Of this amount, Mr. Ben Haverty has shared voting and investment power over 47,200 shares.

EXECUTIVE COMPENSATION

EXECUTIVE COMPENSATION AND EMPLOYEE BENEFITS COMMITTEE
REPORT ON EXECUTIVE COMPENSATION

This report is furnished by Havertys’ Executive Compensation Committee and summarizes Havertys’ current overall compensation philosophy and program objectives.

Compensation Philosophy
Havertys’ executive compensation philosophy is directed at attracting, retaining and motivating highly qualified executives that are dedicated to the long term success of Havertys and to align their interests with the long-term interests of Havertys’ stockholders by providing appropriate competitive compensation and financial reward.  In support of this philosophy, the executive compensation program is designed to reward performance relevant to Havertys’ short-term and long-term success based on corporate and individual performance.

17


Components of Compensation

We have structured our executive compensation program to reflect a package competitive with businesses of revenues and operational complexities comparable to those of Havertys, but subject to adjustment for varying levels of experience.  The total compensation package is broken into three components: base salary, annual cash incentive compensation and long-term equity incentives.  The emphasis in determining the components of compensation remains on pay for performance. In establishing targeted compensation levels, several factors are used including both published survey data and an independent evaluation of the market competitiveness of Havertys’ executive officer compensation program conducted periodically by a professional compensation consulting firm.  The comparative group used in the surveys and evaluations includes, but is not limited to those companies used to measure the performance of Havertys’ stock as set forth under “Comparison of Cumulative Total Returns”.  

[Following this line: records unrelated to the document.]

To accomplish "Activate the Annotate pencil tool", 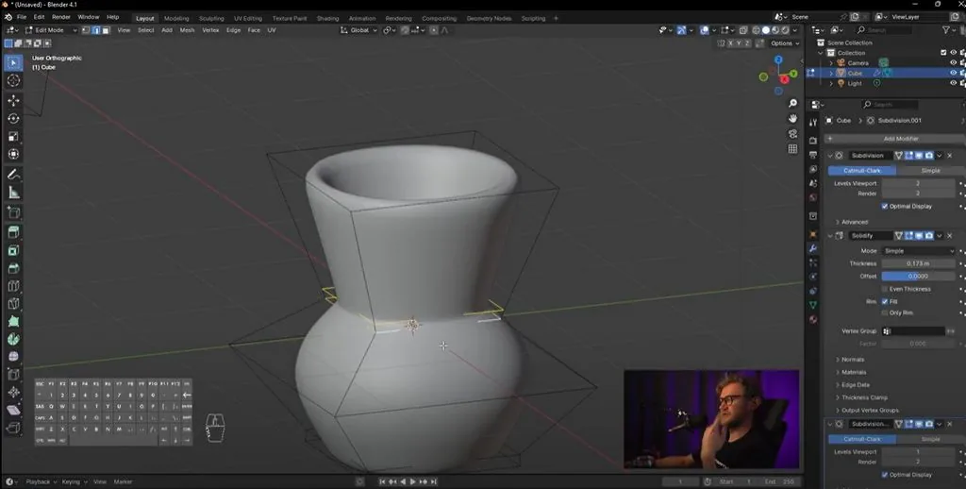I will click(13, 175).
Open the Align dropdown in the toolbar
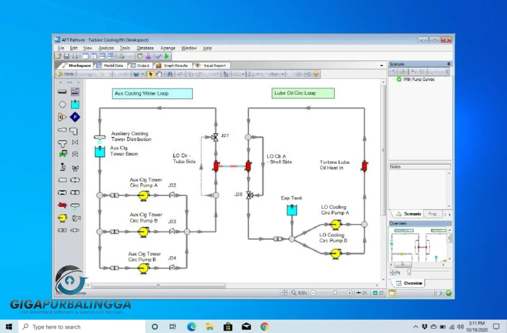Viewport: 507px width, 333px height. point(275,74)
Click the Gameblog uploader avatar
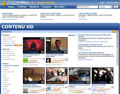Screen dimensions: 120x94 pyautogui.click(x=48, y=89)
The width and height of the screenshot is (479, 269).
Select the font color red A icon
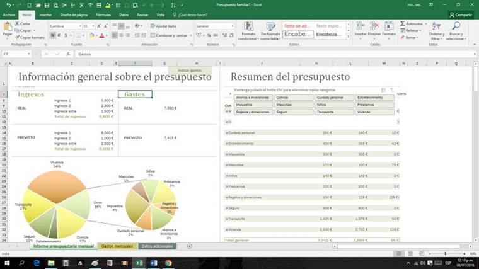tap(101, 36)
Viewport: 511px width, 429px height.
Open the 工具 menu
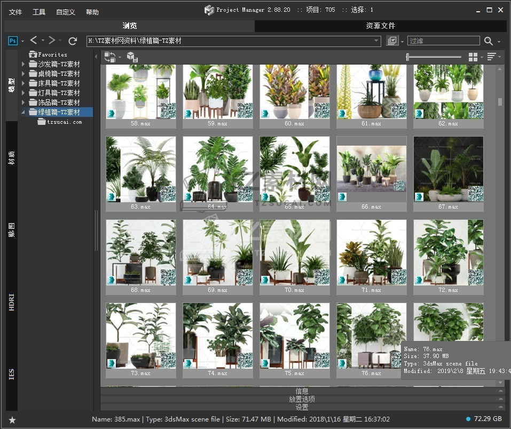click(39, 12)
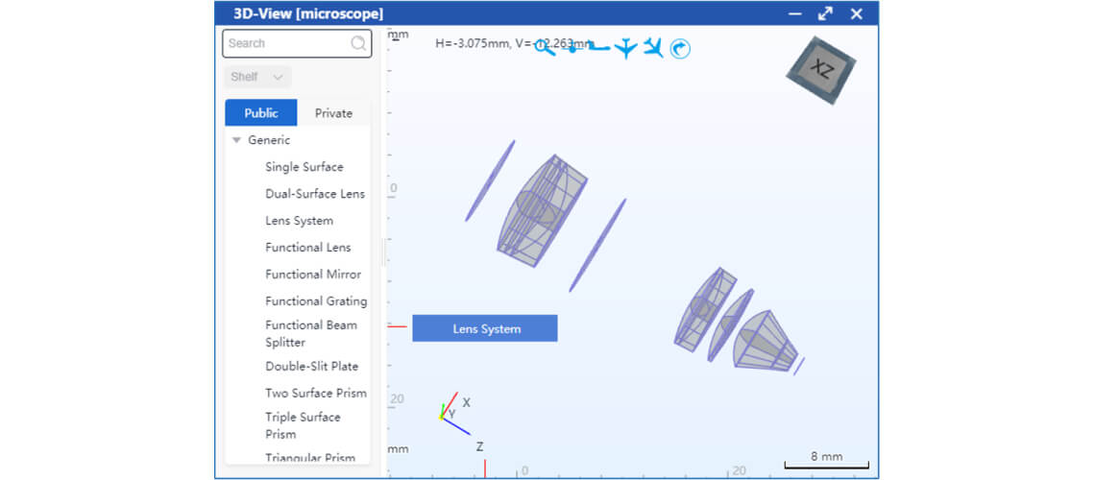Select Single Surface from the Generic list
1095x480 pixels.
304,167
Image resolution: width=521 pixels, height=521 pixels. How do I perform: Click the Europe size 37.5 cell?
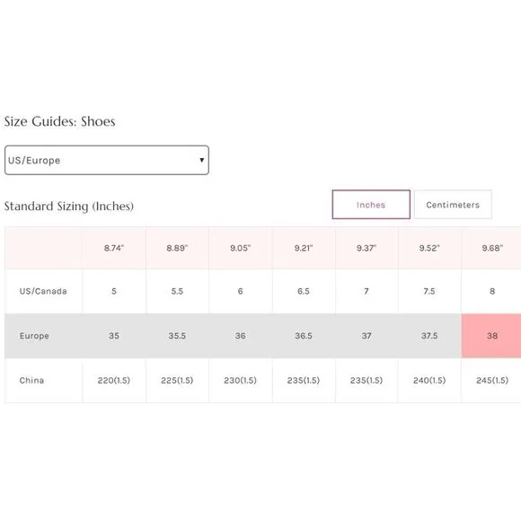(x=429, y=336)
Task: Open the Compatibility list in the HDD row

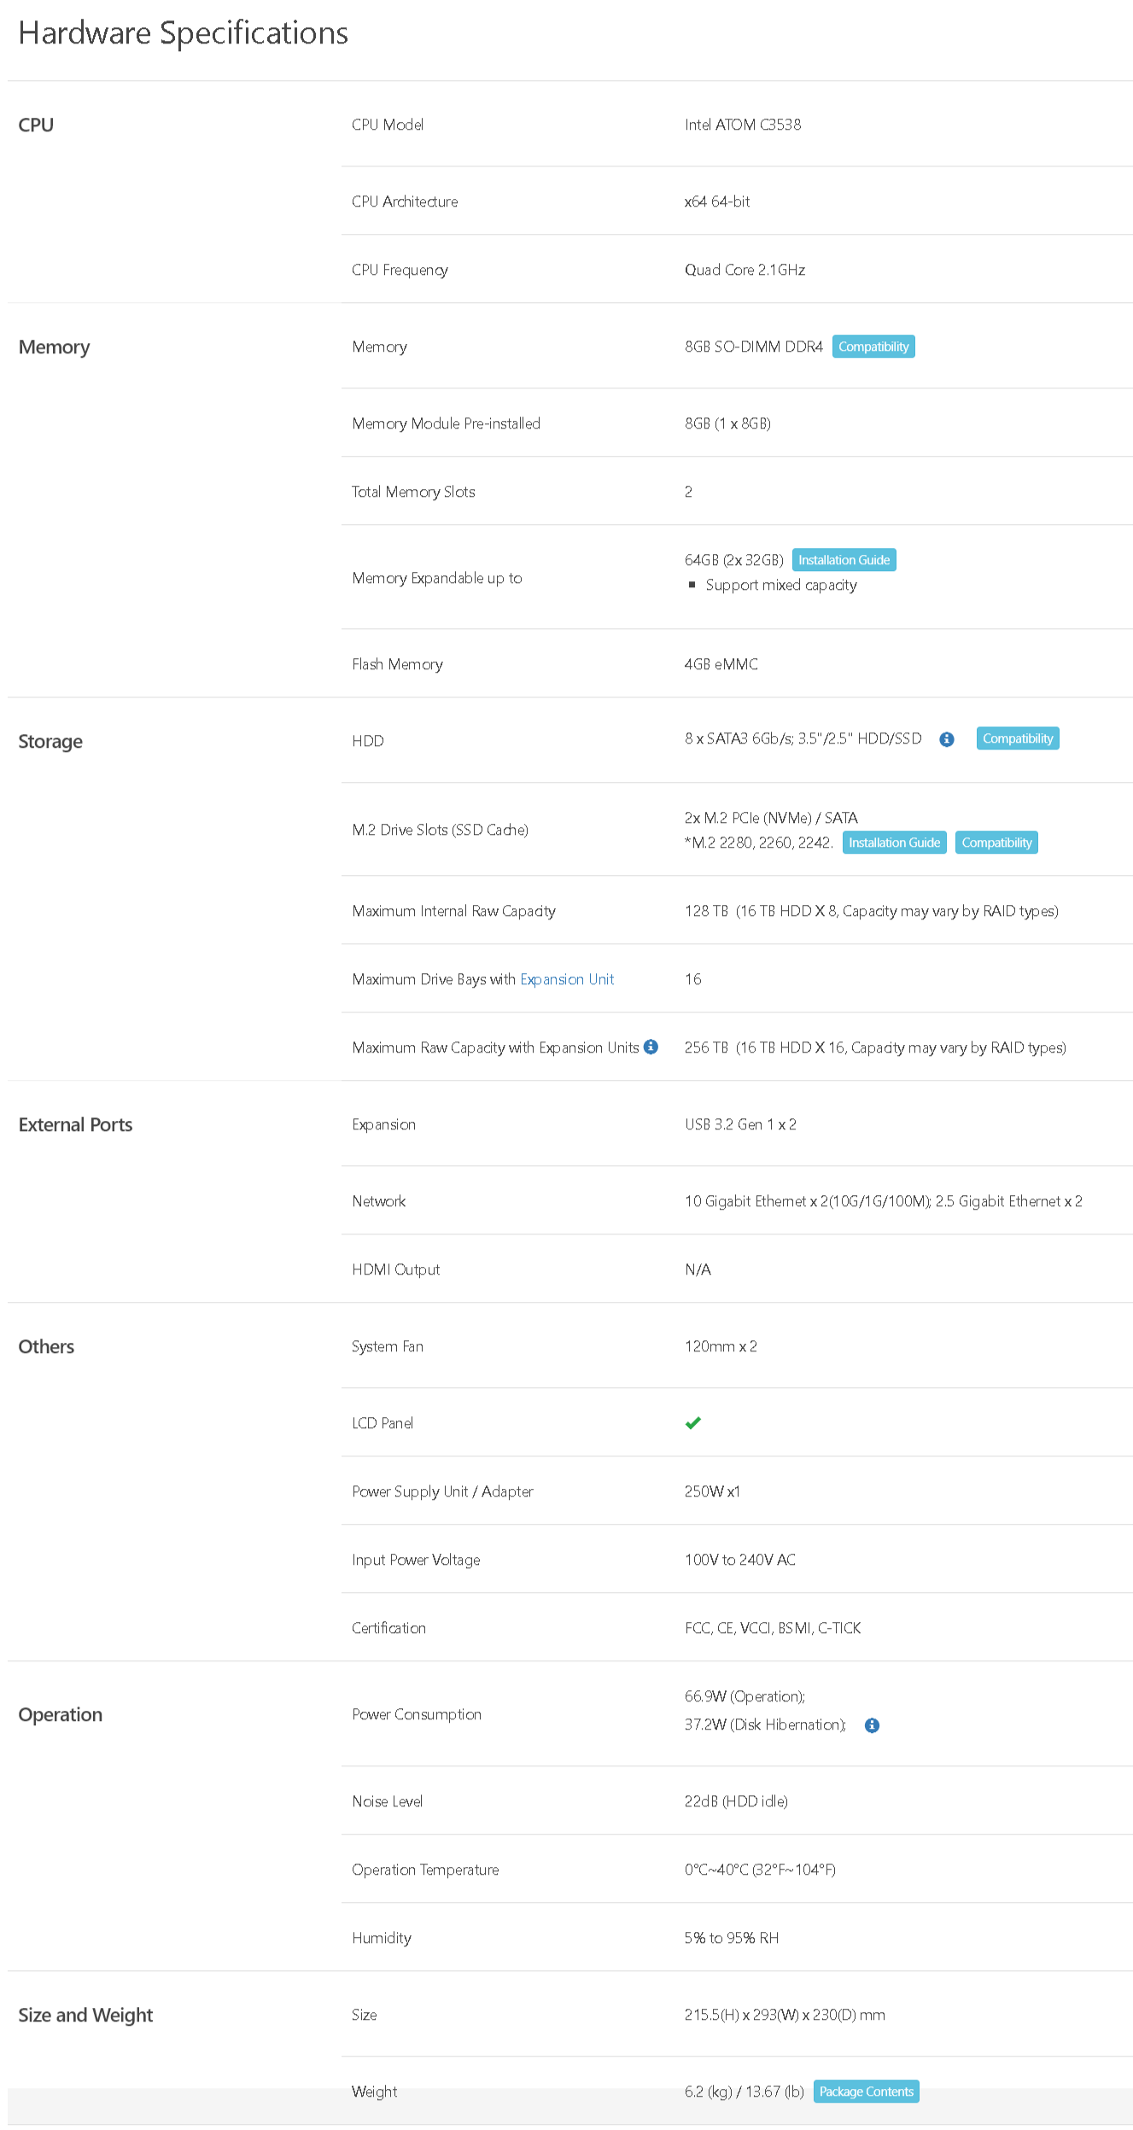Action: (x=1017, y=738)
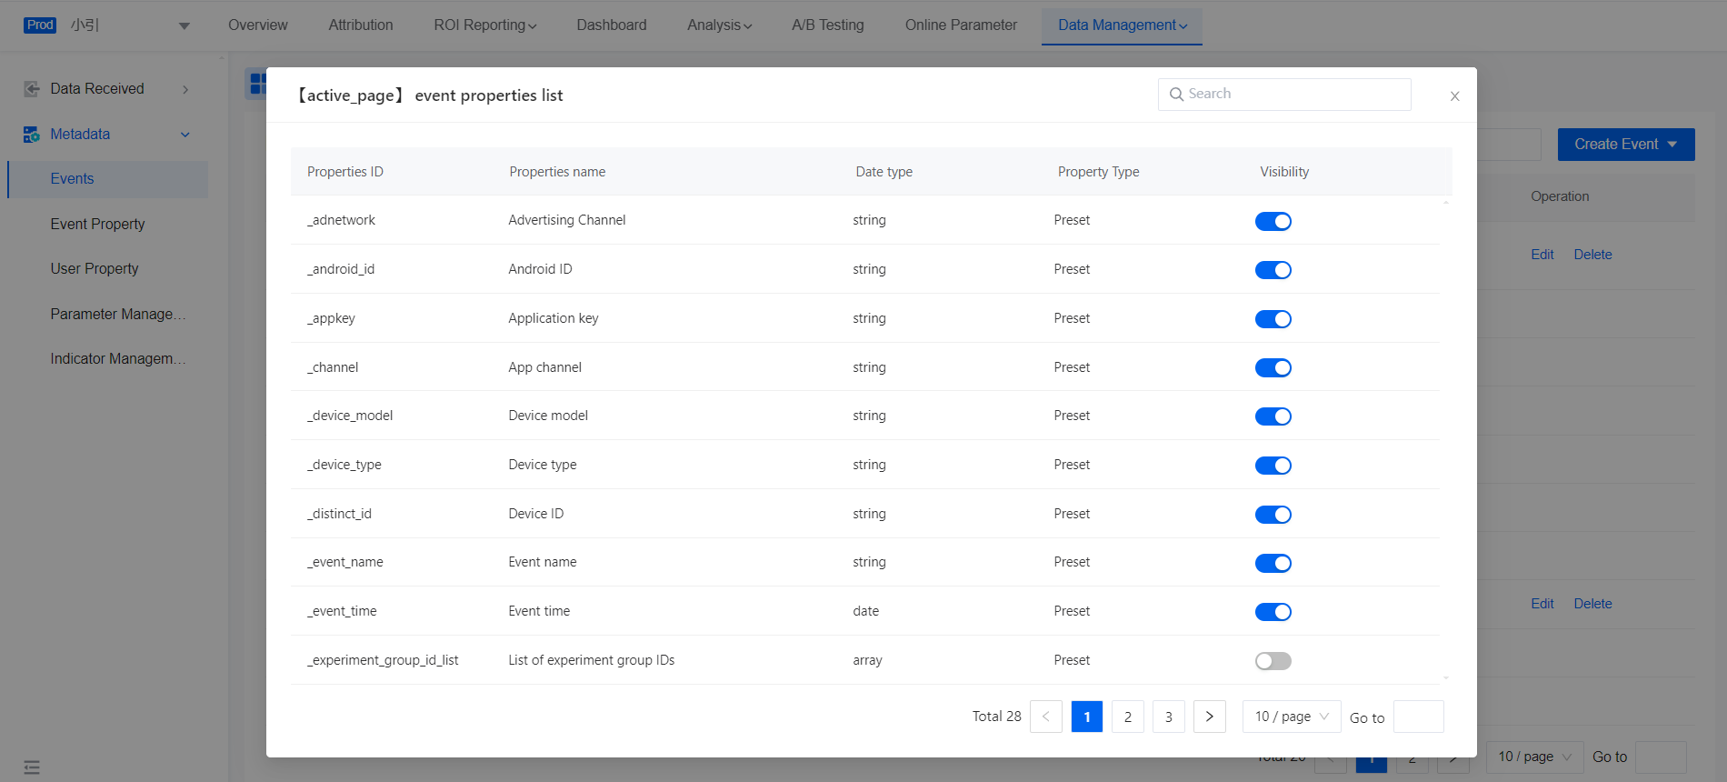The width and height of the screenshot is (1727, 782).
Task: Open the project selector dropdown arrow
Action: (x=184, y=25)
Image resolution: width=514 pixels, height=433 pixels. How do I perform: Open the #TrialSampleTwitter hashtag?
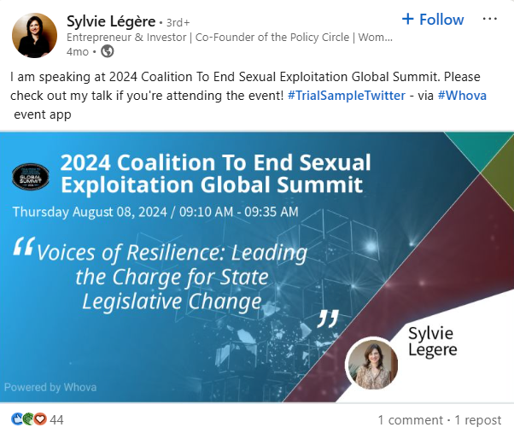[346, 95]
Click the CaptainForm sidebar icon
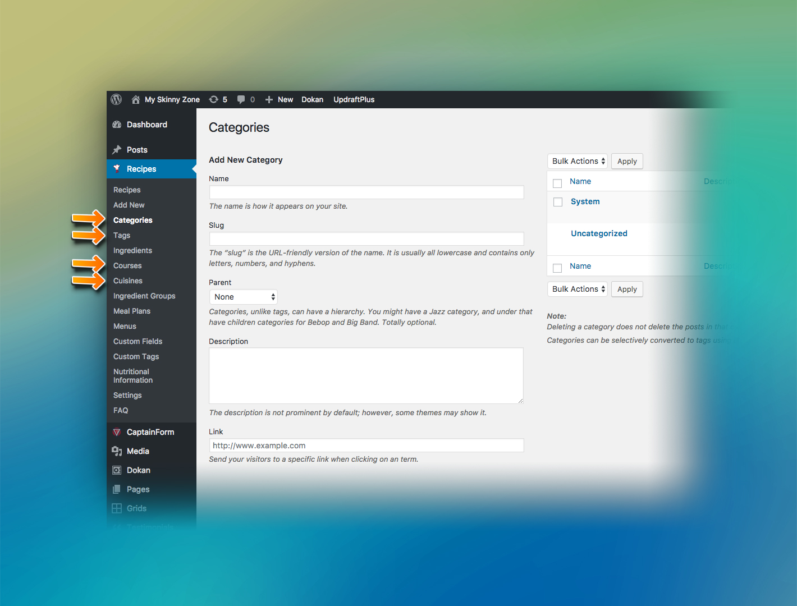Image resolution: width=797 pixels, height=606 pixels. point(117,432)
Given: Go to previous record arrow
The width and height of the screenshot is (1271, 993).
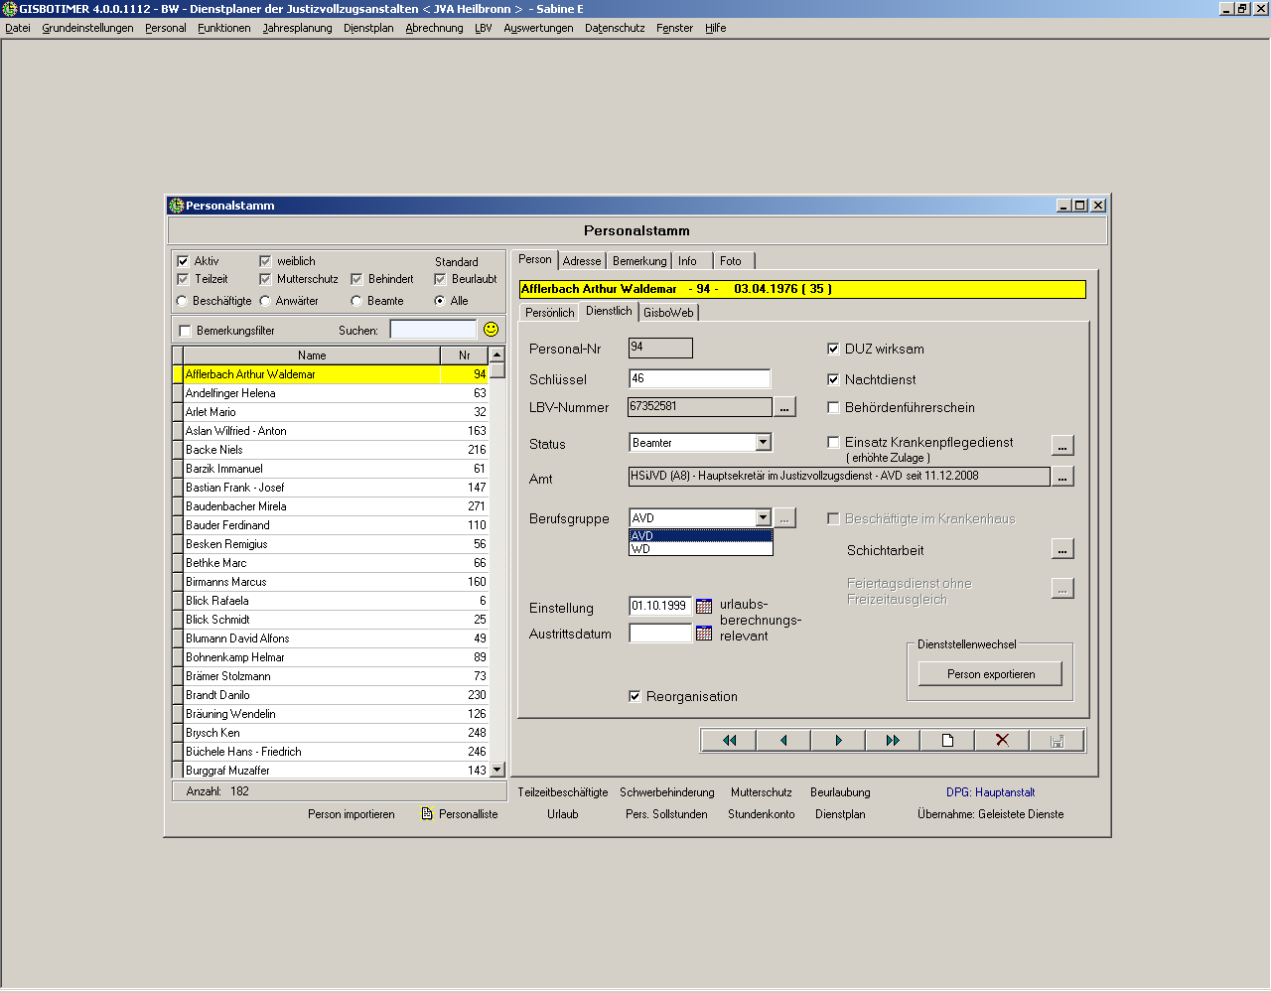Looking at the screenshot, I should click(783, 741).
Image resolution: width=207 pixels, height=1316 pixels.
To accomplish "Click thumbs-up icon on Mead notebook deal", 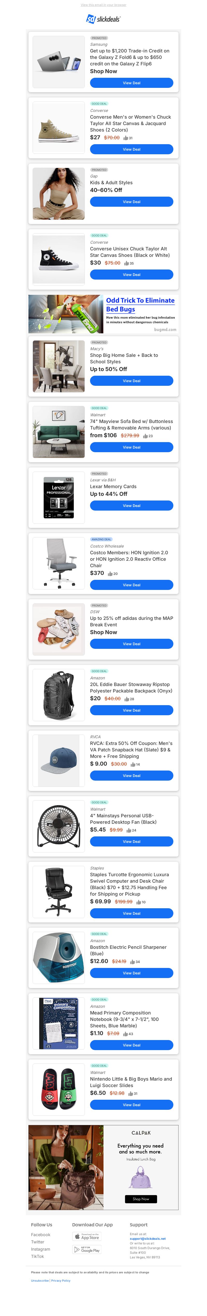I will pos(125,1034).
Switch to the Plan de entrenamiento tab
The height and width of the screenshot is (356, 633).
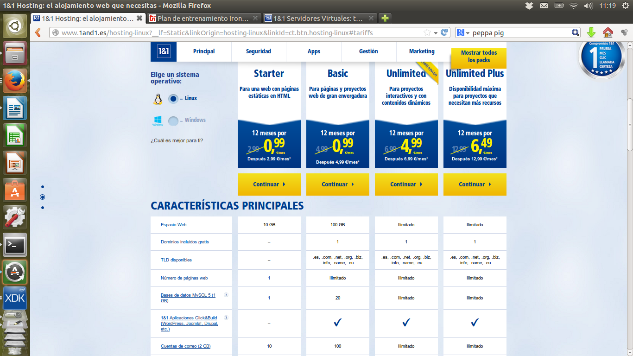203,19
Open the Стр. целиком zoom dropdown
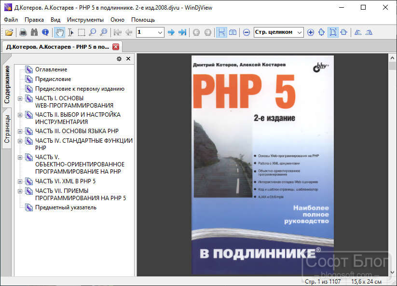Viewport: 397px width, 286px height. pos(300,32)
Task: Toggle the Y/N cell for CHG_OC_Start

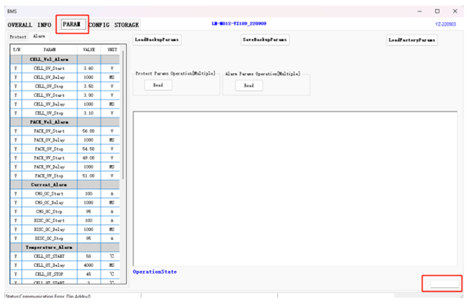Action: pos(16,194)
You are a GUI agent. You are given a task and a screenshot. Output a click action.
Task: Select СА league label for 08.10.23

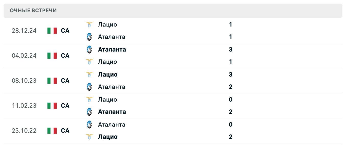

Base Salary for Executive Officers

The Executive Compensation Committee reviews the base salaries for each executive officer on a yearly basis and advises the Board as to the appropriateness and reasonableness of the salaries. Consistent with our Compensation Philosophy, we reviewed both internal and external factors to determine the appropriate compensation for Mr. Ridley, Mr. Smith and the other named executives.  This review is based on competitive compensation data as well as a subjective evaluation of each executive’s contribution to Havertys’ performance, the executive’s level of experience and responsibilities. Adjustments are made as necessary in light of past performance and the potential for making significant contributions in the future in order to ensure compensation levels are appropriate and competitive. 

We believe the base salary range for each executive position reflects a median base salary range for Havertys’ comparative peer group. The Executive Compensation Committee has determined that the annual base salaries for 2006 will remain the same as in 2005 for each of the named executive officers, except for Messrs. Haverty and Burdette, whose annual base salaries were both increased by $5,000 from $210,000 to $215,000.  The salary for Mr. Wilkerson was increased in May 2005 to $270,000 in connection with his promotion to Executive Vice President, Marketing and his base salary will not be increased in 2006. For compensation purposes, the Executive Compensation Committee performs a yearly evaluation of Messrs. Ridley’s and Smith’s performance.  The other named executive officers’ performance is reviewed by Mr. Smith.

Annual Cash Incentive Compensation

Each Havertys’ executive officer is eligible for an annual cash incentive award.  Cash incentive awards are intended to reward key employees based on both Havertys’ performance and the individual’s performance, motivate key employees and provide competitive cash compensation opportunities to executive officers.

We believe that incentive compensation for executive officers should be directly linked to the achievement of specified financial and non-financial objectives. An executive of Havertys will earn total compensation that is competitive with the market only if Havertys achieves corporate financial performance goals and incentive compensation is paid.  If goals are exceeded, incentive compensation can cause total compensation to exceed median market levels.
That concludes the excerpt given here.